Jamie led us into my first Hillary town hall, held in the Shenandoah fire station. Tom Petty’s “American Girl” blasted from the speakers. I soaked up the Americana. There were homemade pies set up on folding tables against corrugated metal walls and red fire trucks and old men in patch-covered garrison caps. Their wives wore Christmas sweaters with puffy-paint Rudolphs and tiny flickering Christmas lights. Hillary appeared at the front of the room, and before she even said anything, I stood up from my seat and clapped. That’s when I felt Jason George of the Chicago Tribune tugging at the right side of my parka.
“Dude! Dude!” I’d just met Jason that day, but he had the concerned expression of an old friend saving me from swallowing a handful of sedatives. “What the hell are you doing? You can’t do that.”
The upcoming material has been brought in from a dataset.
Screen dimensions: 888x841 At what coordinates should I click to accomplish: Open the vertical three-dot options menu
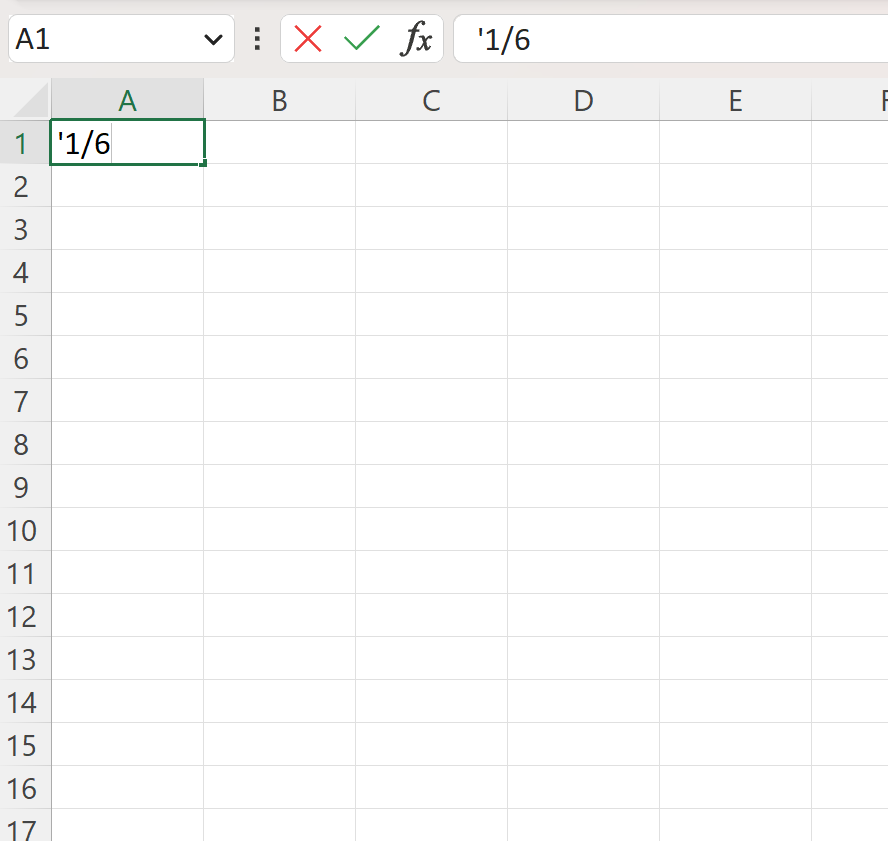point(255,39)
I looked at the rest of the press, all staring stone-faced at their laptops, too focused on their screens to notice my faux pas. I quickly sat back down in my chair.
8
“Taking Back America”
Iowa, 2007
Writing for the Wall Street Journal with the nation on the cusp of the 2008 financial crisis came with some built-in advantages. Although I still dressed like a Japanese teenager—meaning I wore everything in my closet all at once, jeans under dresses, under blazers, over cardigans until I was one chubby gaijin layer—Hillary, and those on her campaign staff, assumed I was policy minded and serious. Even other reporters would frequently turn to me to ask what Hillary meant after she’d shout at rallies “Mortgage-backed securities!” and “Sub-prime lending!” All of this despite the fact that I couldn’t tell you what equity derivatives were. “No one knows what derivatives are, that’s the whole point,” the Journal’s finance editor once assured me.